O nó estava em como ativá-la, transformando-a em instrumento para queima da gordura ruim. Expor-se a temperaturas amenas, entre 18 e 19 graus, é um jeito, mas algo um pouco mais complicado de fazer no dia a dia. É aqui que entram, novamente, os exercícios físicos. O recente mergulho nos processos envolvendo a gordura marrom trouxe a constatação de que a prática tem papel decisivo nessa ativação. Uma das formas pelas quais isso acontece é a produção, promovida pelos treinos, do hormônio irisina, capaz de acionar a entrada em ação da gordura do bem. Com investigações acontecendo em todo o mundo, surgem também mais alternativas potencialmente interessantes. Entre elas, a inosina, molécula que, em cobaias, conseguiu a proeza de converter a gordura branca em marrom. A mais nova investigação sobre seu poder foi feita na Universidade de Bonn, na Alemanha, conduzida por Alexander Pfeifer. “Precisamos desesperadamente de medicamentos para normalizar o balanço energético em pacientes obesos”, afirma o cientista.
Como toda empreitada científica, que sempre traz no bojo descobertas tão fabulosas quanto inusitadas, o esforço feito nesse momento contra a gordura desvela aspectos surpreendentes associando o peso a fatores até então improváveis. Seria difícil imaginar, por exemplo, que quilos em excesso estariam também vinculados ao ritmo do relógio biológico e à qualidade da microbiota intestinal, o conjunto de microrganismos que habitam o sistema digestivo. Mas é exatamente isso o que está sendo demonstrado.

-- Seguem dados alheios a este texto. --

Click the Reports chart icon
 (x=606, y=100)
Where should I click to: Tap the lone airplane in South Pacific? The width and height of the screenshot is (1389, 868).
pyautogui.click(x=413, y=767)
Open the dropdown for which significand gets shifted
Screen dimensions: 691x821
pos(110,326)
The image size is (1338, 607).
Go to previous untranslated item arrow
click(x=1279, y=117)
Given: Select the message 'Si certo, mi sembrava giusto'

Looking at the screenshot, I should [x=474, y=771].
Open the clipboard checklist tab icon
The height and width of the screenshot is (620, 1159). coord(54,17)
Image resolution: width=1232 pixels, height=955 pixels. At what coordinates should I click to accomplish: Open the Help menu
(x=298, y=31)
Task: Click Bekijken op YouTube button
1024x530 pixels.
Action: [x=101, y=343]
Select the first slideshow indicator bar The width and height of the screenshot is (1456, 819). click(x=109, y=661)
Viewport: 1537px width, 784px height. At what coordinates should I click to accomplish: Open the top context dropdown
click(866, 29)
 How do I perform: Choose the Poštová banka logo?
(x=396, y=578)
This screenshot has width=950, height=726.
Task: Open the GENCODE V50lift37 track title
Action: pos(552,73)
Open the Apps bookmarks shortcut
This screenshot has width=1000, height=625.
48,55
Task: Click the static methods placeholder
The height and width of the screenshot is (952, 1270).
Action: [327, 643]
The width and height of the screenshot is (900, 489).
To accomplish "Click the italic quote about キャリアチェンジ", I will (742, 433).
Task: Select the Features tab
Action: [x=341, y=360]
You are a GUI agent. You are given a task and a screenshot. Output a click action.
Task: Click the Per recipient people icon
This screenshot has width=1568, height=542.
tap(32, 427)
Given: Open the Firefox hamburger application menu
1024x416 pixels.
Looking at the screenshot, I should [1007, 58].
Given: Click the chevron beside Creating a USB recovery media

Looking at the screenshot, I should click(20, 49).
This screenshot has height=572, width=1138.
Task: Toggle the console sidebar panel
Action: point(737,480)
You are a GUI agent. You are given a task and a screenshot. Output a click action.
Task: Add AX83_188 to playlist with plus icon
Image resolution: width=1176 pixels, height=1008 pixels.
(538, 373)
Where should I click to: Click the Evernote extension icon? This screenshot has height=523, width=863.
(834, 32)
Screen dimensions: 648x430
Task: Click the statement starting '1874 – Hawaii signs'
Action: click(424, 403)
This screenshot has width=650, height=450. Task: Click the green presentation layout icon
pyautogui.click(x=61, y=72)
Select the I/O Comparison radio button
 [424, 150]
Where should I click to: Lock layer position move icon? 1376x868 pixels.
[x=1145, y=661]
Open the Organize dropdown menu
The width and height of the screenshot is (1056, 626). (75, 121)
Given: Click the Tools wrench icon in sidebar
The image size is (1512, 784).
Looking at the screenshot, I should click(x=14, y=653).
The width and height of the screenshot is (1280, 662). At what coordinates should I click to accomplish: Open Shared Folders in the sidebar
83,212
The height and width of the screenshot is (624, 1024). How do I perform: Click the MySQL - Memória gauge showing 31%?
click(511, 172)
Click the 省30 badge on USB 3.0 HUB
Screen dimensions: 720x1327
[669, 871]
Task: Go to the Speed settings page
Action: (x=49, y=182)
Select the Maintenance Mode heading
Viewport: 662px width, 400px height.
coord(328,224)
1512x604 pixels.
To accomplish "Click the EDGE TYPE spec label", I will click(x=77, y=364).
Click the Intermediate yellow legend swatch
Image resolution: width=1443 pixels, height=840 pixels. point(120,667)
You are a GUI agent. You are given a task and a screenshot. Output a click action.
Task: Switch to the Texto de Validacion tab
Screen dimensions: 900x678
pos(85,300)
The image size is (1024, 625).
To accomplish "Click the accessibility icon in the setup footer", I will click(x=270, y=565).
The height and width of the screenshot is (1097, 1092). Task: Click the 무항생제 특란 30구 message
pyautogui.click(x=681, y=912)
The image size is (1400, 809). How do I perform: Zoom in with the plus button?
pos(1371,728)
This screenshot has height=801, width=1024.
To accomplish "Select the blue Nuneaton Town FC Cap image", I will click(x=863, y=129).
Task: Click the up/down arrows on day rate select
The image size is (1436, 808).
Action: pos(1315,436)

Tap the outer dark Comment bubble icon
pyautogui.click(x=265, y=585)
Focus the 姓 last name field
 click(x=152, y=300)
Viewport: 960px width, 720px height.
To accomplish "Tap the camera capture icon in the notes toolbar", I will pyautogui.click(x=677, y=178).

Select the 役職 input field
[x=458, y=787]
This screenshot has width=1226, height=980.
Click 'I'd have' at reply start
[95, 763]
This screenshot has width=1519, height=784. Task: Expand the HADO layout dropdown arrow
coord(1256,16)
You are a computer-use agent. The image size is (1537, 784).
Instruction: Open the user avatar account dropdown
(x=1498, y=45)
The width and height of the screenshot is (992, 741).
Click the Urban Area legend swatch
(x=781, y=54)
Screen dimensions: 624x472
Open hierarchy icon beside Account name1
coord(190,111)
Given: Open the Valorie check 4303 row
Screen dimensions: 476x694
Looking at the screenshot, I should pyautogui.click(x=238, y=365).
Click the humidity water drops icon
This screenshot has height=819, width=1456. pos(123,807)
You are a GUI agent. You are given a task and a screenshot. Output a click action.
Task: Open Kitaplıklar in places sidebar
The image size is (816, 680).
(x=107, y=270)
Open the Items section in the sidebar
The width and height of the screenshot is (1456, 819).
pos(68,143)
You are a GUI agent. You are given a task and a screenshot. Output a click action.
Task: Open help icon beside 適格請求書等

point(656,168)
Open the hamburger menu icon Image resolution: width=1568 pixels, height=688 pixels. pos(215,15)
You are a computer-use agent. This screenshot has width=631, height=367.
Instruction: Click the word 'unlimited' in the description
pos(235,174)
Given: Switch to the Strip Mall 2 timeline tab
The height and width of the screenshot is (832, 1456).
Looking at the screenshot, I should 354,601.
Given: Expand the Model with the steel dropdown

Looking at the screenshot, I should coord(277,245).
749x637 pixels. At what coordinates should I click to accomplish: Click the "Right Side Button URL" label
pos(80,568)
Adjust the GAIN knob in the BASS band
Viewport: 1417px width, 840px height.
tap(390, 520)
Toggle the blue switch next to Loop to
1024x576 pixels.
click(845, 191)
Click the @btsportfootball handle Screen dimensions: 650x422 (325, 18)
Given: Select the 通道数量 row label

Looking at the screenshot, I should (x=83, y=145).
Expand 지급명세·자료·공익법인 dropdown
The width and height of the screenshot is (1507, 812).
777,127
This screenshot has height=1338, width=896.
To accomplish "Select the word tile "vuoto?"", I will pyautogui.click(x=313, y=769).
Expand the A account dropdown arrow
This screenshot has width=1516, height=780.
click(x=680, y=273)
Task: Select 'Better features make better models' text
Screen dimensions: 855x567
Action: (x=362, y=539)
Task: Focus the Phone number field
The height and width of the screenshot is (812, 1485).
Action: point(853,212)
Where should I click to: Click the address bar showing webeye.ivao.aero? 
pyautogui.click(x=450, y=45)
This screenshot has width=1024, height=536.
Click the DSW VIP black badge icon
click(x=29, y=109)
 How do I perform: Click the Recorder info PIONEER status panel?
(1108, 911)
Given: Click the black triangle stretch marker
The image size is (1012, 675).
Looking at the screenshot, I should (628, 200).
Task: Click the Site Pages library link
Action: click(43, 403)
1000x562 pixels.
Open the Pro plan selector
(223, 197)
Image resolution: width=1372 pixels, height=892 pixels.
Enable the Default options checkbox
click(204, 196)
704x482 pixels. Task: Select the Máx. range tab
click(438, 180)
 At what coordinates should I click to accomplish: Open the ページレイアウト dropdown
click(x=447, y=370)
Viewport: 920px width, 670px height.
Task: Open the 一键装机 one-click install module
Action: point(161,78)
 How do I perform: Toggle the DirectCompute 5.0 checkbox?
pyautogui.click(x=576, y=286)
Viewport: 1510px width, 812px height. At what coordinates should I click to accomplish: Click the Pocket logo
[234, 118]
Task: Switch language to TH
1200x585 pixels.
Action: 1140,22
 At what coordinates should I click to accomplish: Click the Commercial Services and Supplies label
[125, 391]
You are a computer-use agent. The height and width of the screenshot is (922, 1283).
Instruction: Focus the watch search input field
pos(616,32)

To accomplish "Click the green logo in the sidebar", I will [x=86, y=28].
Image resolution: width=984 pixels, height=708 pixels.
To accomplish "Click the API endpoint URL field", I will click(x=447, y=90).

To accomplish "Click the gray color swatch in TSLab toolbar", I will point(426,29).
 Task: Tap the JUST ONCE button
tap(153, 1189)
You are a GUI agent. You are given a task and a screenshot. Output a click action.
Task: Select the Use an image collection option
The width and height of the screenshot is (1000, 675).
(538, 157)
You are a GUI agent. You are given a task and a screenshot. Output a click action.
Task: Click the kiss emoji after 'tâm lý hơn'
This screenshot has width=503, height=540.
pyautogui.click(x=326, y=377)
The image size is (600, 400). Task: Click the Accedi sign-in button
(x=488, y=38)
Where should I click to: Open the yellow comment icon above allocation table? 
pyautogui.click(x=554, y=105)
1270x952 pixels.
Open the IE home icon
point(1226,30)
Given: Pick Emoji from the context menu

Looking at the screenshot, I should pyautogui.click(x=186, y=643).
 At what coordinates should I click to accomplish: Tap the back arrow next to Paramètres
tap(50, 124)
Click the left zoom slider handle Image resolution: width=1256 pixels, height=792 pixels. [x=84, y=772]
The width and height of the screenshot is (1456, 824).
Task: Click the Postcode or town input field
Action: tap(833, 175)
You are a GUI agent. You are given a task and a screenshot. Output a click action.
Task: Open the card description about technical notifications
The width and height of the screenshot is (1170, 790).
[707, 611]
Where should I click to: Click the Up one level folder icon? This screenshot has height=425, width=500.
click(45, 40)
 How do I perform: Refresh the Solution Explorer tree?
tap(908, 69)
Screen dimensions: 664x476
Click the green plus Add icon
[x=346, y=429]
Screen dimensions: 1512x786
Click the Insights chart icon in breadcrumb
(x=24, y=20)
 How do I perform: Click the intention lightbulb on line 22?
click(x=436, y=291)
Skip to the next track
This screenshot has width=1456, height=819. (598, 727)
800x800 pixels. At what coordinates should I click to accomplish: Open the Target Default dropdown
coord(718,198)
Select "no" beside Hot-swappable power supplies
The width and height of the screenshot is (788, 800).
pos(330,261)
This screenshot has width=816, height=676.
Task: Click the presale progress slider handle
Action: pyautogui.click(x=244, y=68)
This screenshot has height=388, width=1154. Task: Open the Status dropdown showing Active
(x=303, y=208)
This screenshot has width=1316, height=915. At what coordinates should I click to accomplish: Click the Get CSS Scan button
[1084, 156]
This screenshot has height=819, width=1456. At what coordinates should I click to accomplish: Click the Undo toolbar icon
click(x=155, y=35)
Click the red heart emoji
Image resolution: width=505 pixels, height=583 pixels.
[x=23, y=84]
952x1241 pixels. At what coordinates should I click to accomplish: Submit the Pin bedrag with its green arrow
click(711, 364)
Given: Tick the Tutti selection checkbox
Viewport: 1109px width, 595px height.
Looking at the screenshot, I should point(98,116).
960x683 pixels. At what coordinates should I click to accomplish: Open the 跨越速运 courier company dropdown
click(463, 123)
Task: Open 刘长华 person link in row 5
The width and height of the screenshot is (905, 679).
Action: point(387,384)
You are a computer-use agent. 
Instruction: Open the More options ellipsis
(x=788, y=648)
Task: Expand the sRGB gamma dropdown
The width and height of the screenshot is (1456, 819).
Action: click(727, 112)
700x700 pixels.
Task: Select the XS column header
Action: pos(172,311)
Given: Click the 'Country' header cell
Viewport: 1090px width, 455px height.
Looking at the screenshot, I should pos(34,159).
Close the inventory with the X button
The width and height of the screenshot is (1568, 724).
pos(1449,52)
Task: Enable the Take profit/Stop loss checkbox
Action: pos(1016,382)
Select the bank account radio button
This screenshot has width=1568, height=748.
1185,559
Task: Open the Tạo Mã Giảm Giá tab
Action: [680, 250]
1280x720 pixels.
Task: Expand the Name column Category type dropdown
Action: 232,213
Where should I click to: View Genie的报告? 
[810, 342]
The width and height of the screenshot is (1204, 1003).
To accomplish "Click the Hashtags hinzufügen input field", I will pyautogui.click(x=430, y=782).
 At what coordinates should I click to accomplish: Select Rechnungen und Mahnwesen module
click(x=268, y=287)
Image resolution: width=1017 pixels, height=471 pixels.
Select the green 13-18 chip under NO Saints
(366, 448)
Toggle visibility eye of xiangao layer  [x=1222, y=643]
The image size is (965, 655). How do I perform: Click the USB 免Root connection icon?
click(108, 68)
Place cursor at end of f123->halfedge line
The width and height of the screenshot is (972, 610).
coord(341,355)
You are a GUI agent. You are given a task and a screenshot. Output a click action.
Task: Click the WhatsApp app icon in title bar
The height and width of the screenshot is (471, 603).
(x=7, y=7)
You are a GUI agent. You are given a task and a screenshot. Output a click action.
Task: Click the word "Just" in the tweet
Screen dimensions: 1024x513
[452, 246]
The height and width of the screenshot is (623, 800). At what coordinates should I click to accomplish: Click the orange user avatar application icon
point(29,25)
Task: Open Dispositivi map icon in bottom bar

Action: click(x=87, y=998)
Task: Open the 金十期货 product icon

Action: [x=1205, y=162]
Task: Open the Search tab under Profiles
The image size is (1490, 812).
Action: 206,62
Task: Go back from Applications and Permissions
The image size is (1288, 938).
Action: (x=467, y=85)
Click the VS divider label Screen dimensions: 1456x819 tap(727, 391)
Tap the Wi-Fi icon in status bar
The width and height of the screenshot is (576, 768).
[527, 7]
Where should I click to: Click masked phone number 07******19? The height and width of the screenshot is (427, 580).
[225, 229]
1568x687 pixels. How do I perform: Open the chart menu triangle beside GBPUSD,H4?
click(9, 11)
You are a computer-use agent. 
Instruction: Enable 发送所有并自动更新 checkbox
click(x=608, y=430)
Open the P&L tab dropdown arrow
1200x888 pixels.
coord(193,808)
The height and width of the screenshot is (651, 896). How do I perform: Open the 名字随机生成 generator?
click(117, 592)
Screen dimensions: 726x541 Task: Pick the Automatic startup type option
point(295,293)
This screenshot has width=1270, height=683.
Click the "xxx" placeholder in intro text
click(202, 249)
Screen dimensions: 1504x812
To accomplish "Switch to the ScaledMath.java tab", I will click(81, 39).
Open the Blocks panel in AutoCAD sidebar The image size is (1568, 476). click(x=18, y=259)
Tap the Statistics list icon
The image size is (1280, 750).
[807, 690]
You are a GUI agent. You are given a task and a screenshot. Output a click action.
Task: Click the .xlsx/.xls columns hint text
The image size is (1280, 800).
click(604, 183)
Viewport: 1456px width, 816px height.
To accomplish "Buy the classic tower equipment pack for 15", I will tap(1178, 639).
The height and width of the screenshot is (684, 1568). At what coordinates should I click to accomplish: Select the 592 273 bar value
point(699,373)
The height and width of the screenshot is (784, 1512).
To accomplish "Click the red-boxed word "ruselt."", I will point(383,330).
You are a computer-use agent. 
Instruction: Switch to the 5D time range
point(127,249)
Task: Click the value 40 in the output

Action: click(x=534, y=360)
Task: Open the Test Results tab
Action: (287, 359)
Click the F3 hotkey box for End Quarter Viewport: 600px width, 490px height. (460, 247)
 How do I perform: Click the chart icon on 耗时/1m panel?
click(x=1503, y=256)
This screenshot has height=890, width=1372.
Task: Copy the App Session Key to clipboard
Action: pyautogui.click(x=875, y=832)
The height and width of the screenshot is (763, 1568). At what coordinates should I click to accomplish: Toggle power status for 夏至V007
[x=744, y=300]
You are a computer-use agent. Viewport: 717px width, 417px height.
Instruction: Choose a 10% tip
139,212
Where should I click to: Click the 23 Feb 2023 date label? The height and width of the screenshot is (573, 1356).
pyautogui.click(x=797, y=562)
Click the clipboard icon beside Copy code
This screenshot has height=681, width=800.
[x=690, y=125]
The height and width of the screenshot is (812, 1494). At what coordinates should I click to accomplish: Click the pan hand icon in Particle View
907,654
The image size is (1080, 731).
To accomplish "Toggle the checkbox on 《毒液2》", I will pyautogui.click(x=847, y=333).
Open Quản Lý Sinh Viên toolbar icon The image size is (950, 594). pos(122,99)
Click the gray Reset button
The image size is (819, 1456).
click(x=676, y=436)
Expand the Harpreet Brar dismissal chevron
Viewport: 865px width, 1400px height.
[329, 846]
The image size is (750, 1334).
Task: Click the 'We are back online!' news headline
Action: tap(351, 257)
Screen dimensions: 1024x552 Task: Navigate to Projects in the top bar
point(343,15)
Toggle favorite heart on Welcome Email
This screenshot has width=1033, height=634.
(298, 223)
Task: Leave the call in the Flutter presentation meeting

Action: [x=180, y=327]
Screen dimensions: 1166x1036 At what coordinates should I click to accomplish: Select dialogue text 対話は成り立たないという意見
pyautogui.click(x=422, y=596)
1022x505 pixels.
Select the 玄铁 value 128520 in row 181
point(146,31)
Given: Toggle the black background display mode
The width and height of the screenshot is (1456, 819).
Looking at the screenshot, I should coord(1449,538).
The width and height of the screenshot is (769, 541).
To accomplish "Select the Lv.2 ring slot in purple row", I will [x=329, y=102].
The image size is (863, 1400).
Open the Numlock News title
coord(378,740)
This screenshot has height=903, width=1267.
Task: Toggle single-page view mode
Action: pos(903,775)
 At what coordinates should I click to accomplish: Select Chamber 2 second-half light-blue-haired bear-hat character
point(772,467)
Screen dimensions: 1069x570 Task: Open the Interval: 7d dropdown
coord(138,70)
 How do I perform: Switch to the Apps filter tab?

O relógio biológico, ou ritmo circadiano, é o ciclo que regula as funções do organismo em um período de 24 horas. Ele é essencial para diversas operações, mas só recentemente soube-se de maneira mais detalhada de sua importância para o controle de peso. “O relógio biológico é vital para orquestrar o metabolismo”, diz Maria Edna de Melo, da Sociedade Brasileira de Endocrinologia e Metabologia. Em dois estudos publicados neste ano, cientistas da Weill Cornell Medicine, nos Estados Unidos, sugeriram que qualquer perturbação nesse ritmo aumenta o crescimento de células que armazenam gordura. O resultado se espelha nos obtidos em junho do ano passado por um grupo da Universidade do Texas, em Houston. Na ocasião, os pesquisadores verificaram que a combinação de distúrbios no relógio biológico e o consumo de alimentos calóricos é catastrófica. “O relógio de 24 horas que regula nosso corpo protege nossa gordura saudável e precisamos mantê-lo equilibrado ao máximo”, afirma Aleix Ribas-Latre, autor do estudo. As pesquisas sobre a relação entre a gordura e as bactérias do trato intestinal são mais incipientes. Contudo, trazem também boas ideias para o enfrentamento mais abrangente da questão. Uma das coisas que já se sabe é que esse “caldo” de microrganismos no trato digestivo pode ajudar ou atrapalhar na perda de peso dependendo de sua composição. Vem daí a necessidade de manter essa população em equilíbrio por meio de boa alimentação — iogurtes e kefir são boas opções. Assim, pouco a pouco, sobe a chance de vitória da estratégia de concessão nenhuma à obesidade.